Limited range: VCAS might struggle to detect objects beyond a certain distance, especially if there are obstructions in the signal path or there are adverse weather conditions such as dense fog, heavy rain, or strong winds. 

Over-reliance on external factors: Traditional collision alert systems rely on navigation aids like AIS data, and if these are not available or are unreliable, it can hinder the ability of ship collision alert systems to detect and prevent potential collisions accurately. 

Limited elevation sensing: Traditional collision avoidance systems excel at detecting objects at a similar elevation but may struggle with those significantly higher or lower than the radar emitter. This limitation becomes particularly evident in the current threat landscape, marked by the proliferation of hostile airborne drones operating at varying altitudes, posing unprecedented challenges to existing collision avoidance mechanisms. 

Leveraging Artificial Intelligence for Ship Collision Avoidance Systems

Nowadays businesses need to gradually adopt new technologies such as robotics, artificial intelligence, and machine learning to increase their performance, reduce costs, and therefore be competitive in the market environment. Digitalization trends and competitive pressure have changed the way businesses from all sectors are operated and managed and organizations across the world are paying more attention to the development and introduction of innovative technologies to adequately adapt their strategies. 

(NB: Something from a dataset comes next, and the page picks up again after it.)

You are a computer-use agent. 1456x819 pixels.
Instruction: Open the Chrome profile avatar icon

In the last decade, the development of new information technologies and rapid computing allowed for the creation of suitable opportunities for marine navigation automation and the modernization of decision-support systems, fostering advancements in maritime safety and maritime collision avoidance systems. By utilizing AI and computer vision, modern navigational assistant systems are transforming navigation at sea. These systems, driven by advanced complex algorithms, analyze extensive real-time data, prioritize potential threats, including collisions between vessels, based on risk levels, and issue timely alerts to the crew for preventive actions.

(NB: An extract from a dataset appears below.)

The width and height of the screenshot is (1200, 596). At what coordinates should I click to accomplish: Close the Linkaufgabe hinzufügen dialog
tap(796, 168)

A key strength of AI-powered maritime autonomous navigational assistants lies in their precise pattern detection and identification of collision risks. These systems adeptly analyze various factors—vessel trajectories, speed, proximity to other vessels, and environmental conditions—to predict potential collisions with high accuracy. This heightened situational awareness empowers crew members to make informed decisions and proactively avert potential dangers, significantly reducing the risk of incidents at sea. Essentially, the synergy between human intelligence, adept at interpreting navigational regulations, and machine intelligence, with its computational prowess, forms a complementary and effective approach, which will eventually, enable maritime autonomous navigation.

Leveraging AI and Computer Vision for Enhanced Maritime Situational Awareness

The SeaPod brings a change to conventional navigation safety by using artificial intelligence and computer vision to automate and enhance the navigation process. The system detects, tracks, and classifies targets that may pose a risk to the vessel or violate the company’s SMS, and provides real-time information and alerts to the crew. By acting as a fully automated navigational assistant that mimics human watchkeeping 24/7, the SeaPod reduces the crew’s cognitive load, especially in complex marine traffic situations, allowing them to focus on critical decisions.

A Maritime Renaissance?

As maritime traffic experiences a substantial increase and technological advancements unfold across diverse sectors, the imperative for the maritime industry to embrace digitalization and integrate cutting-edge technologies has become increasingly evident. The maritime sector finds itself at the cusp of a transformative era, wherein technological innovations will redefine operational efficiency, safety protocols, and environmental stewardship. AI-powered collision alert systems, like the SeaPod, play a crucial role in this transformation, enabling crews to navigate the challenges of the maritime environment with increased confidence and precision. Embracing such technological advancements can mark the beginning of a new phase in maritime operations characterized by safety, efficiency, and sustainability.